Non serve un genio per capire dove conduce questa cosa. Conduce a servizi pubblici smontati e rimontati in modo completamente diverso. La scuola? Video su Youtube stile Khan Academy invece di maestri in aula. La sanità? Forum online invece di file dal medico di base. L’università? Badges (alla Foursquare) concesse in modalità peer-to-peer che attestano competenze apprese informalmente sul web invece di lauree (ci sta lavorando la Mozilla Foundation). La progettazione delle policies? Wikicrazie invece di burocrazie weberiane professionali. Inutile dire che la transizione sarà molto complicata, e comporterà che moltissime persone che oggi lavorano nel settore pubblico risulteranno, per usare un termine non molto diplomatico, completamente inutili, perché sanno fare cose che non serviranno più e avranno ben poche possibilità di imparare a fare quelle che, invece, serviranno.

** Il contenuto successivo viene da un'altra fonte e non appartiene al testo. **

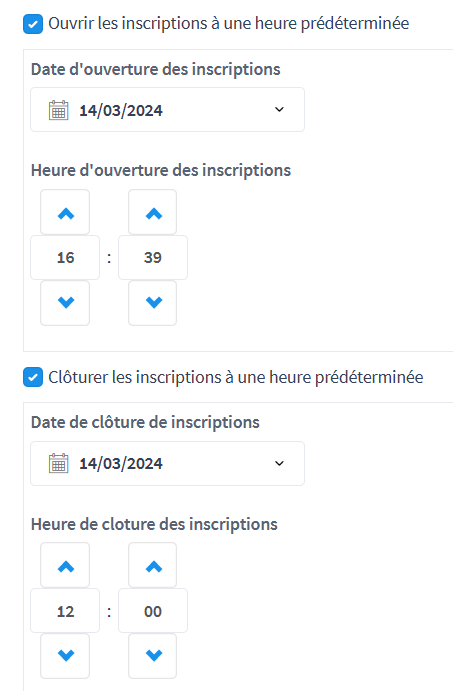Click the chevron of the opening date picker
The image size is (453, 691).
[279, 109]
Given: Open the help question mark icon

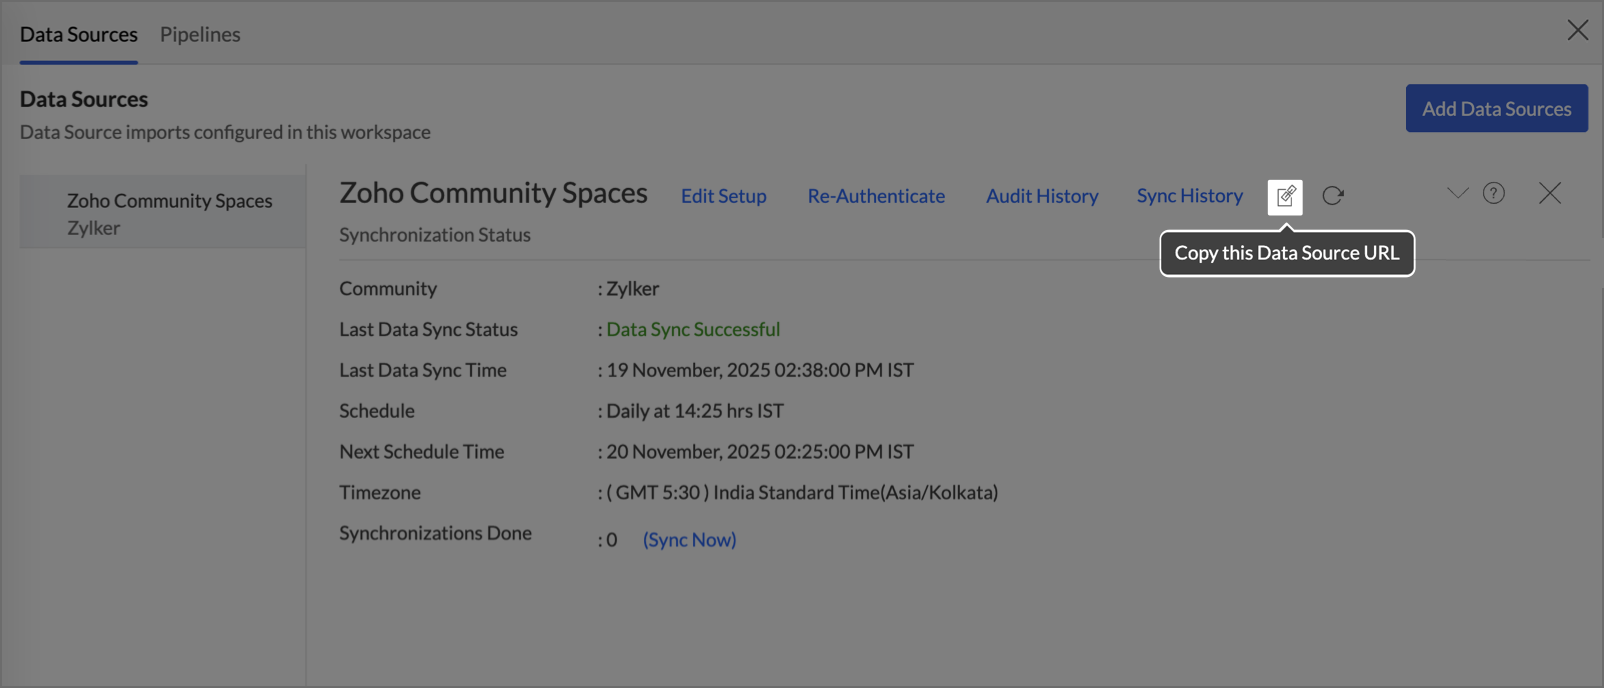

Il fondo che la Commissione Europea sta disegnando può risolvere al massimo metà del problema, quella di abilitare gli innovatori sociali a ripensare in modo radicale i servizi pubblici. L’altra metà è fare in modo che il patto sociale tenga, e che gli europei impauriti e arrabbiati non escano di casa a dare fuoco alle auto e ai bancomat (o ai loro vicini diversi da loro in qualunque modo). Per questo abbiamo bisogno di leadership politica di alto livello: il sistema attuale è stato messo in piedi da giganti del calibro di Bismarck (previdenza) e Lord Beveridge (welfare moderno). Speriamo di trovare una dirigenza alla loro altezza per questa fase.